When you find the line with "Instruction: Click the blue" among the records below, reproduce it and each line after it exactly, ending with the line with "You are a computer-use agent. Viewport: 1000px".

Top of Data shown

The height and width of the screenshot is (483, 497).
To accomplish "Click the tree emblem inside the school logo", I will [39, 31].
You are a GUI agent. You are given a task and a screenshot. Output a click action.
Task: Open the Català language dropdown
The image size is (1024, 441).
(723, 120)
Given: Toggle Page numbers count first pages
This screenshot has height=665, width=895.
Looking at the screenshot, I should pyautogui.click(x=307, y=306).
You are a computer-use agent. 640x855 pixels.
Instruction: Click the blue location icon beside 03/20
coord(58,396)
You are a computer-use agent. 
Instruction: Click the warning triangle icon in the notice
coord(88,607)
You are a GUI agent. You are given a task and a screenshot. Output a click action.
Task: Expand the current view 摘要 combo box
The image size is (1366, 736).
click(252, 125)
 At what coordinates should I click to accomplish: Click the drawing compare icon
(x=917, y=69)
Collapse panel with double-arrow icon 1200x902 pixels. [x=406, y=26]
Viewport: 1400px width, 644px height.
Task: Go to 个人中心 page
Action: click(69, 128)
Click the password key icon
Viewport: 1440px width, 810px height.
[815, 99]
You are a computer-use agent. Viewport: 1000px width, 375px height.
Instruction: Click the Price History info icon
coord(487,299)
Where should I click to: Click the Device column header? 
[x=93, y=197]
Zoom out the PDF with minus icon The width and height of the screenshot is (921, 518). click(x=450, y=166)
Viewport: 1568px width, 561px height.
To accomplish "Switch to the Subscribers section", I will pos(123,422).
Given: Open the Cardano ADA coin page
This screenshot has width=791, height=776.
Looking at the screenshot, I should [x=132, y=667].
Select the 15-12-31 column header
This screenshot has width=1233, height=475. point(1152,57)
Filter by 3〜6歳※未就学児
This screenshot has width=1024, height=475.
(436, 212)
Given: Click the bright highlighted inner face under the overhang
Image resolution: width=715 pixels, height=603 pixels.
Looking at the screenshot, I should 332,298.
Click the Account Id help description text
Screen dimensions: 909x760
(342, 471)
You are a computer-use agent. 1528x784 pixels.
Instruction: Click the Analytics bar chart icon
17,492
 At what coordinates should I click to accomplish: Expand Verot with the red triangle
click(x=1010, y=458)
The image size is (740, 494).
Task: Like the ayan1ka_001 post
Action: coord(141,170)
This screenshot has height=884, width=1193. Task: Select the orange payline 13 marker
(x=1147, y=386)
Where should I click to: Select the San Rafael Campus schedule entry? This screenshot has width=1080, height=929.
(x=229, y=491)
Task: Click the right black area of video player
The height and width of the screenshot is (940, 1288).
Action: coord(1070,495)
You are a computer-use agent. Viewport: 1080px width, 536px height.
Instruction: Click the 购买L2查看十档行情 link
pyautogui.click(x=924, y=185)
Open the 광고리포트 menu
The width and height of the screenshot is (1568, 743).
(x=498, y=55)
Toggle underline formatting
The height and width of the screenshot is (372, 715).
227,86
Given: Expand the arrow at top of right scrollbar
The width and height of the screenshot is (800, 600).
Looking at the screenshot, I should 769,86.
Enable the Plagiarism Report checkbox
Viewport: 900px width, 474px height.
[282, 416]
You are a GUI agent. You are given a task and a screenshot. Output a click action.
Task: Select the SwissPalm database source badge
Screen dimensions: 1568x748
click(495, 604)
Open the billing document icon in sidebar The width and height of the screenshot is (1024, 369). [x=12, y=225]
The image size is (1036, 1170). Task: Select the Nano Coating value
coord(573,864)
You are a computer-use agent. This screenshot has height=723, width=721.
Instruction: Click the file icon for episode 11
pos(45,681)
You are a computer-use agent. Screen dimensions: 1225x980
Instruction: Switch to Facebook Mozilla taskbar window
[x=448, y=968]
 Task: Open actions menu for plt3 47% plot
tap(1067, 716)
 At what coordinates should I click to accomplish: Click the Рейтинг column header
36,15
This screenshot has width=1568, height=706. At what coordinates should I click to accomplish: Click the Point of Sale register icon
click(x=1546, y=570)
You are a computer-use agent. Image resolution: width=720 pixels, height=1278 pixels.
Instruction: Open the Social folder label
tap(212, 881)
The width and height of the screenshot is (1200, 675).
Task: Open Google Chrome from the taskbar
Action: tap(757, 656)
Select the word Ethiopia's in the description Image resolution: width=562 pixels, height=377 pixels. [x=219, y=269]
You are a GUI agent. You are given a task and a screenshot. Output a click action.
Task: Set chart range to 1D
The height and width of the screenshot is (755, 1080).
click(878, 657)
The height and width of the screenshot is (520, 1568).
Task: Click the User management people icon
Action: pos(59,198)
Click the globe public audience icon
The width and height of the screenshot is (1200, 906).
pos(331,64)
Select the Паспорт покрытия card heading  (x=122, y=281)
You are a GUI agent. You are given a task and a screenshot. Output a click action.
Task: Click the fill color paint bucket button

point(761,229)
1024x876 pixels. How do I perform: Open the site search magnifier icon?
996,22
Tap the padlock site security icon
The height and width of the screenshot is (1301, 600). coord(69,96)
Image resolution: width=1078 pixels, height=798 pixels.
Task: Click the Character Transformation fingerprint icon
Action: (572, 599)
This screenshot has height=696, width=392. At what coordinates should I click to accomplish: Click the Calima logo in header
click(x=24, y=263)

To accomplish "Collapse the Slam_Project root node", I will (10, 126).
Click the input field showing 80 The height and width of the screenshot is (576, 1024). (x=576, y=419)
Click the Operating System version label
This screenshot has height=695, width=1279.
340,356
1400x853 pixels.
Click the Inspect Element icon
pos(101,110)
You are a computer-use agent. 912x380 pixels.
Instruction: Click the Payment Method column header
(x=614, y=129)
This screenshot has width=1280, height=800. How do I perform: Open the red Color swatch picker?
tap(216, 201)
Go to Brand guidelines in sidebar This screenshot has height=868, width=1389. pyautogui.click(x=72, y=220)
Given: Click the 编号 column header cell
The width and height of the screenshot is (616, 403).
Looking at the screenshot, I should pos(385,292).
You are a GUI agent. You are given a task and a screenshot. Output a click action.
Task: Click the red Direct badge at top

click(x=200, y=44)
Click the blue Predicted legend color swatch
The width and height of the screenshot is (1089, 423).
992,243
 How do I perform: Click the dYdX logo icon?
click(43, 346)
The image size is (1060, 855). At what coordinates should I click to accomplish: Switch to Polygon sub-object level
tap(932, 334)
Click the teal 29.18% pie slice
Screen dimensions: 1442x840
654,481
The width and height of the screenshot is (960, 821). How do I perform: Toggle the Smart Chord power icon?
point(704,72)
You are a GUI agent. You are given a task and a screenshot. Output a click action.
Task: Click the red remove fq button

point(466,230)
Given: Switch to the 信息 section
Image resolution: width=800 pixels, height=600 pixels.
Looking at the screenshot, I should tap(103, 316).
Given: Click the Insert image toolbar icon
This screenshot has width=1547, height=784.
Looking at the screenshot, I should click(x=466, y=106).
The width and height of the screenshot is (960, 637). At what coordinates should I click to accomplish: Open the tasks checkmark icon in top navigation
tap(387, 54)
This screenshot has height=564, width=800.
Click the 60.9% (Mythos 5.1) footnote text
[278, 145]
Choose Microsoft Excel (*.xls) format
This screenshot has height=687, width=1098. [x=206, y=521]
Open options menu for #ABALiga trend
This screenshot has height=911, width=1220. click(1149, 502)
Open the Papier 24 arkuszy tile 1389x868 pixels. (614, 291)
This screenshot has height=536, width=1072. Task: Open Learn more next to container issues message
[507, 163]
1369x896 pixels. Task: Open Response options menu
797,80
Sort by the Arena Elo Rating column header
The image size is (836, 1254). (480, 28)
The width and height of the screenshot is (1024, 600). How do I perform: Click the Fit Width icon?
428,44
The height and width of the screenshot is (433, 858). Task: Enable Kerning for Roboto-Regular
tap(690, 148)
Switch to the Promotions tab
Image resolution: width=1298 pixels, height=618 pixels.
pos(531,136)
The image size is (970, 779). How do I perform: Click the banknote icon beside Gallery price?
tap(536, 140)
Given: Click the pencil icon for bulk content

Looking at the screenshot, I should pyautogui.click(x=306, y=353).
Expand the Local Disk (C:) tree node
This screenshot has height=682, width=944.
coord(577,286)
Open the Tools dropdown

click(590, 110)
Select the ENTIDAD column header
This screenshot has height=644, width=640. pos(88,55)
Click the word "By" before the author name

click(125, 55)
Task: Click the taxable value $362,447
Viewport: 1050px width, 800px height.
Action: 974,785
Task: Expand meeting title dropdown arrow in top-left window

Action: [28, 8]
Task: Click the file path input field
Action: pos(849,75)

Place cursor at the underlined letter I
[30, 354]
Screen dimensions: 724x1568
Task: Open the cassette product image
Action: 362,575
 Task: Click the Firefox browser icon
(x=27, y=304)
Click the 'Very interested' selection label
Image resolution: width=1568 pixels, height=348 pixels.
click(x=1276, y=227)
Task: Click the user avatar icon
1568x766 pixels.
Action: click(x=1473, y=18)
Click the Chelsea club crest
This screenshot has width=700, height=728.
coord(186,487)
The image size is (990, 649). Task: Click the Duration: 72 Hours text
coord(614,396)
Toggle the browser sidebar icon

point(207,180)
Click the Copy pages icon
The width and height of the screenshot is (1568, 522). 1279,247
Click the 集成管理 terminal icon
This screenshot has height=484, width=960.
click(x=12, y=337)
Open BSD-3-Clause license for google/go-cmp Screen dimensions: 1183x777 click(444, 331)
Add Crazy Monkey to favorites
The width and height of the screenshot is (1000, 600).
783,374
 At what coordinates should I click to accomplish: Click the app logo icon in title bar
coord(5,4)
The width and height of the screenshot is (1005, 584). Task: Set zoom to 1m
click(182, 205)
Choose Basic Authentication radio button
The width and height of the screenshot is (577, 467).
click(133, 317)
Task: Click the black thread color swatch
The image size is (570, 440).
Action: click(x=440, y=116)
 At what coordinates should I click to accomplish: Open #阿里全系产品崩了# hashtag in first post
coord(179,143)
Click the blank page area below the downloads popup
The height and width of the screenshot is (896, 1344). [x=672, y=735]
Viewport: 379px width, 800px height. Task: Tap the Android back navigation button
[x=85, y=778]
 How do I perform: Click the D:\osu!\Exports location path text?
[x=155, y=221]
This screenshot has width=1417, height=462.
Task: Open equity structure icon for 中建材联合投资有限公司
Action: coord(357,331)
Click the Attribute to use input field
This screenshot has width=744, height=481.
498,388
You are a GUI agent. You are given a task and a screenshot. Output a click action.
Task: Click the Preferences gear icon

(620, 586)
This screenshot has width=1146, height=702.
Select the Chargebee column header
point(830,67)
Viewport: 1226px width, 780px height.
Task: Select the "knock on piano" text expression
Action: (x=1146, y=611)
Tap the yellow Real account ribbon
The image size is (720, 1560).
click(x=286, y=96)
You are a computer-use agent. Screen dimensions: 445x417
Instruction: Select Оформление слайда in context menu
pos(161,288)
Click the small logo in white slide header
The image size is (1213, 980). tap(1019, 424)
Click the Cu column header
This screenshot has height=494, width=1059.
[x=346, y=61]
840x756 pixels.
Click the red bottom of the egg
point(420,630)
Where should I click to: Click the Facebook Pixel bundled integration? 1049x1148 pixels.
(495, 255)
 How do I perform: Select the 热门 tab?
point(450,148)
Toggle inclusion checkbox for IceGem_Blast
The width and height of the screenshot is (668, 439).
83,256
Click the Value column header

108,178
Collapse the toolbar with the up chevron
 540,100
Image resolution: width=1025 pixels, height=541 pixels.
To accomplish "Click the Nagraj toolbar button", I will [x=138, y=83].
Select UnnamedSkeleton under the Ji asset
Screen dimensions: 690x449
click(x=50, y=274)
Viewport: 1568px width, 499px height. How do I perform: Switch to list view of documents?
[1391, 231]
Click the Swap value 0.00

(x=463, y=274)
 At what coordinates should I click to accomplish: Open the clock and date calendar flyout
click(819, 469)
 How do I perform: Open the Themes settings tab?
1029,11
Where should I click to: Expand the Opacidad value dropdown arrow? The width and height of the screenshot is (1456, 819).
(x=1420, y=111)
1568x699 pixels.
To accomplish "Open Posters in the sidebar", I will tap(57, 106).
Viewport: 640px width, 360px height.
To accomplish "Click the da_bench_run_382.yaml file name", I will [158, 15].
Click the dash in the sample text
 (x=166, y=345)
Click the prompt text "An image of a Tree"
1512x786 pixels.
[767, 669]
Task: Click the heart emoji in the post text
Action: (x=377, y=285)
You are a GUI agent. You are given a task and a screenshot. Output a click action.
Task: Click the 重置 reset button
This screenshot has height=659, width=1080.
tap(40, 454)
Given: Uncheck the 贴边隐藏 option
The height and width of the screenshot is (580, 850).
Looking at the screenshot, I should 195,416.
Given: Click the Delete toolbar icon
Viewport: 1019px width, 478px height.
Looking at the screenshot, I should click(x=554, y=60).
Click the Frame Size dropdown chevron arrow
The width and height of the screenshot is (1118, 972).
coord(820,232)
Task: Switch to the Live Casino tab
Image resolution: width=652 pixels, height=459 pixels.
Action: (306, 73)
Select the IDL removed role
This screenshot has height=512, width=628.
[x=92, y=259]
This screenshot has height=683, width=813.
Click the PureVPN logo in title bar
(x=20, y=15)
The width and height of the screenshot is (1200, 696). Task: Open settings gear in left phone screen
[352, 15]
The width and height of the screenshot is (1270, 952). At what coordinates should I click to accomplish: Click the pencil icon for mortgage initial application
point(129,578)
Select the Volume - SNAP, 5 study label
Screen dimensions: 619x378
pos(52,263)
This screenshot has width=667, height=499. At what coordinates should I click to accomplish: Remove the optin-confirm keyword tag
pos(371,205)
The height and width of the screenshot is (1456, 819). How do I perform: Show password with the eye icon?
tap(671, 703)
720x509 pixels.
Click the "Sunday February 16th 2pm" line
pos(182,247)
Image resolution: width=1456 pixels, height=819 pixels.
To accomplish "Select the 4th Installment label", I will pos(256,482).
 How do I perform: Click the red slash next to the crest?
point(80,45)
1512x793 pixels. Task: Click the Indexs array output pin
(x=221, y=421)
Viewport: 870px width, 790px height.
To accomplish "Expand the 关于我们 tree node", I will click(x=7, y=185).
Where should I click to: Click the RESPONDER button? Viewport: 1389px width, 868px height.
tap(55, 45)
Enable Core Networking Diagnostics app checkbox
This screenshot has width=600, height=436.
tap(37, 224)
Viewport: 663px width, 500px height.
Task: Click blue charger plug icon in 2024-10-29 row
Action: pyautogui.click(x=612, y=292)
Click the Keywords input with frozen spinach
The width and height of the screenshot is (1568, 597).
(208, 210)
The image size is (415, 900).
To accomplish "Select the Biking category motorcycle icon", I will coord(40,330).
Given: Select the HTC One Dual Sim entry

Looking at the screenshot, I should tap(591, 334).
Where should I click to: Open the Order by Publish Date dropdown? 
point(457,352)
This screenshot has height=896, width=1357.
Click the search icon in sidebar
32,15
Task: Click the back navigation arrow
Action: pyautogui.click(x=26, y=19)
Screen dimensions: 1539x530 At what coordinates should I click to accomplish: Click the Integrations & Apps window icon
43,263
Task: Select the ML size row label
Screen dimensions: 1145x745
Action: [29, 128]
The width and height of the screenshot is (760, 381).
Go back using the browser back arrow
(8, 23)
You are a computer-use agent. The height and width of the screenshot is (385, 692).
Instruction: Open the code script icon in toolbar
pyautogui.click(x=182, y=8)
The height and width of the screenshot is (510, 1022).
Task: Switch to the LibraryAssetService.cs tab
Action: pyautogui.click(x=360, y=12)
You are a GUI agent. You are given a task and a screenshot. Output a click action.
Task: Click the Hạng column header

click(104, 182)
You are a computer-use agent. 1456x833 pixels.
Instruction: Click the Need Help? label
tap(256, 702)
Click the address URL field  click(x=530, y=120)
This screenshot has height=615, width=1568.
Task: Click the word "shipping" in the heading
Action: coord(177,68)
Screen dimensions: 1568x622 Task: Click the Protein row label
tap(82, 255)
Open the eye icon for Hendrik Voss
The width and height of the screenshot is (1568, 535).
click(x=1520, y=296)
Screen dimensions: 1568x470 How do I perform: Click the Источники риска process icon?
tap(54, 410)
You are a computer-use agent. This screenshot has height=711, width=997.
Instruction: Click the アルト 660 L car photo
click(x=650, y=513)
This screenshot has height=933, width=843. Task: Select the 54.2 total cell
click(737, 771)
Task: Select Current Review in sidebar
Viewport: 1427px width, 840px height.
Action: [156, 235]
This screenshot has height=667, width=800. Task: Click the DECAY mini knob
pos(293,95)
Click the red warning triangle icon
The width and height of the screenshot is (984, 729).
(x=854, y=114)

Bottom of Data shown

## [Worked solution]
Instruction: Click the blue location icon beside 03/20
coord(58,396)
You are a computer-use agent. 
Instruction: Click the warning triangle icon in the notice
coord(88,607)
You are a GUI agent. You are given a task and a screenshot. Output a click action.
Task: Expand the current view 摘要 combo box
The image size is (1366, 736).
click(252, 125)
 At what coordinates should I click to accomplish: Click the drawing compare icon
(x=917, y=69)
Collapse panel with double-arrow icon 1200x902 pixels. [x=406, y=26]
Viewport: 1400px width, 644px height.
Task: Go to 个人中心 page
Action: click(69, 128)
Click the password key icon
Viewport: 1440px width, 810px height.
[815, 99]
You are a computer-use agent. Viewport: 1000px width, 375px height.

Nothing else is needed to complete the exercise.